On Friday, November 2nd, Newhouse hosted a panel called Artificial Intelligence & Journalism: Consequences and Opportunities in Emerging Tech. The panelists discussed how artificial intelligence (AI) is moving the technology industry to media organizations. This is seen in the launch of magazine chatbots and daily news organizations use of AI to automate articles.

As an Information, Management and Technology major in the iSchool, this topic not only piqued my interest. However, it did expose me to research, researchers, and systems that I am excited to explore.

What is a Techno-Chauvinist?

In her presentation titled Artificial Unintelligence, Meredith Broussard highlighted the effects of homogeneity in the tech industry, which is mostly white males. This majority determines society’s ideas about technology and embed their biases into technology.

Although homogeneity is a problem across countless industries, she referenced a very important term that I have never heard before when talking about autonomous technology vs. human-in-the-loop. She mentions that oftentimes white males in the tech industry are “techno-chauvinists.” A techno-chauvinist is a person who think an autonomous system is better than a human-in-the-loop system because there is “less” error.

The Tradeoff Between Accuracy and Agility

The iSchool’s own Daniel Acuna presents on the Biases in Artificial Intelligence Models. Acuna says that agility is everything for customers, companies, and the government. Accuracy of systems has increased dramatically, but at the cost of interpretability.

I didn’t understand how interpretability relates to AI until Acuna explained the fundamental tradeoff of accuracy and agility.

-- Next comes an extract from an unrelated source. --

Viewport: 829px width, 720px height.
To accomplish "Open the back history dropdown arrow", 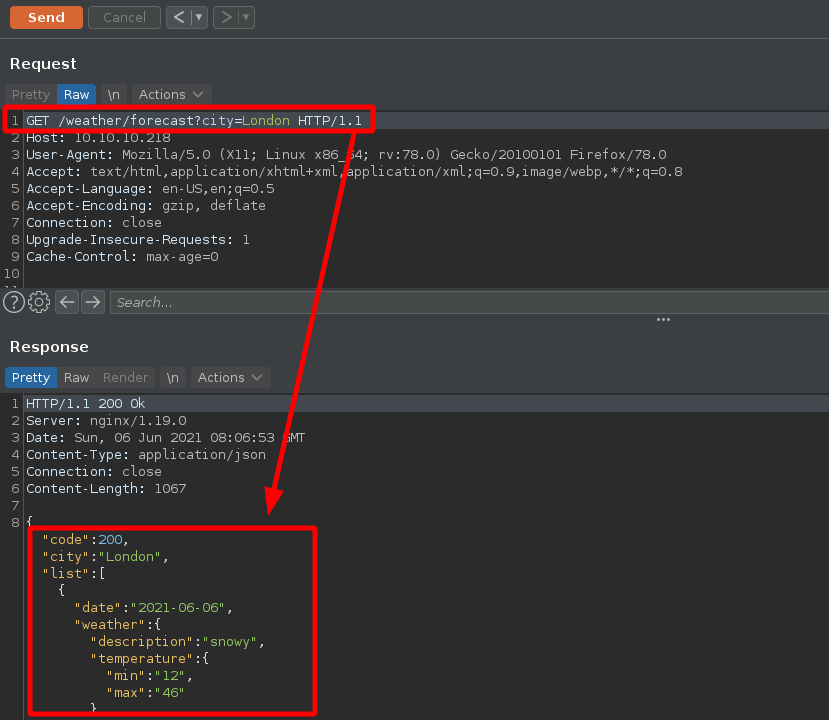I will [199, 17].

In other words, the more accurate the computer system becomes, the harder it is for a human to understand or interpret. And when these systems make mistakes, it is hard to understand why.

Techno-chauvinists prefer less error and no human-in-the-loop, but this means that systems will be harder to fix if it breaks. Even the most accurate systems have gender and racial bias relating to tasks, occupations, or simple detection.

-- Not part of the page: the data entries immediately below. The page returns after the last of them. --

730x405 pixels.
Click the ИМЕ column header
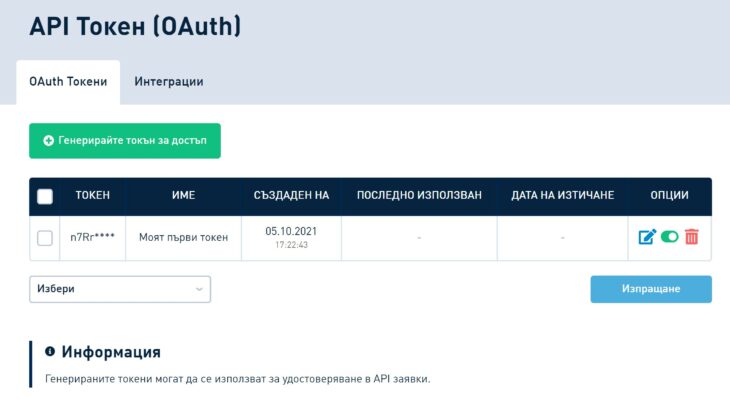click(183, 195)
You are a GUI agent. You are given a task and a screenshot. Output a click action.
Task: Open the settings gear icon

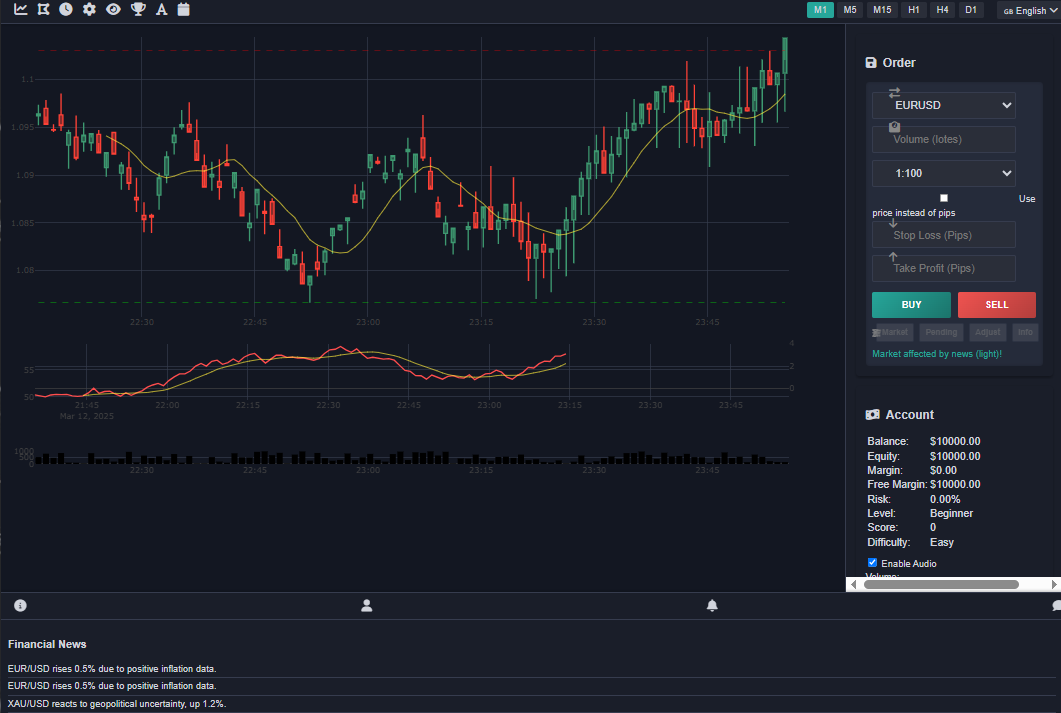pos(89,9)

Artificial Intelligence IS Political.

One of the most important concepts I learned was from Rediet Abebe’s presentation: that AI is very political. It is political in the sense that it is determined by the question you want to answer and the community you want to help.  I was so excited when she highlighted systems and projects that were created by people of color in AI.

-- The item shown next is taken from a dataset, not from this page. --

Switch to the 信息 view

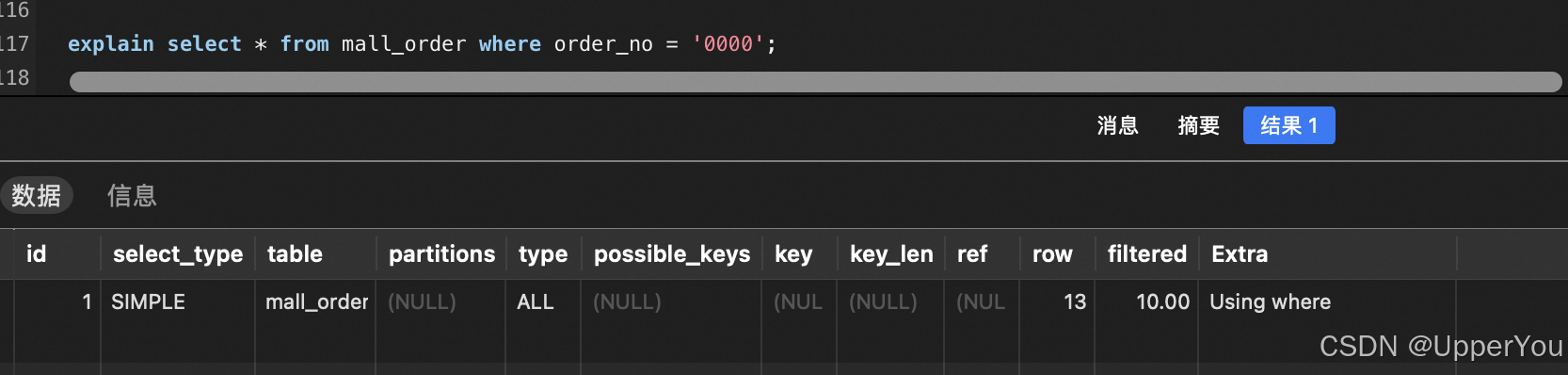132,195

Ubenwa is a Nigerian startup by Charles Uno, that has developed a machine learning system to detect child birth asphyxia earlier. The founders say the AI solution has achieved over 95% prediction accuracy in trials with nearly 1,400 pre-recorded baby cries.

GenderShades.org by Joy Buolamwini worked with the three major facial recognition systems and used the dataset from dermatologists to determine bias by gender and shades. Bias in this context is defined as having practical differences in gender classification error rates between groups.

Her results were not shocking, but disheartening. By intersectional subgroups – darker males, darker females, lighter males, lighter females – she found that all facial recognition systems performed worst on darker females.

Solving Bias in AI

Overall, I learned that while techno-chauvinist believe that algorithms don’t have bias, the literature and research still shows that there is a bias against women and people of color in these algorithms.

This shed light on three key points: First, Abebe calls out the lack of diversity within the AI community. Second, she mentions that issues of greed and incentive misalignment remain within the industry. Finally, Broussard pushes a call-to-action for computer scientists to discuss and spend more time with social scientists in an effort to improve AI.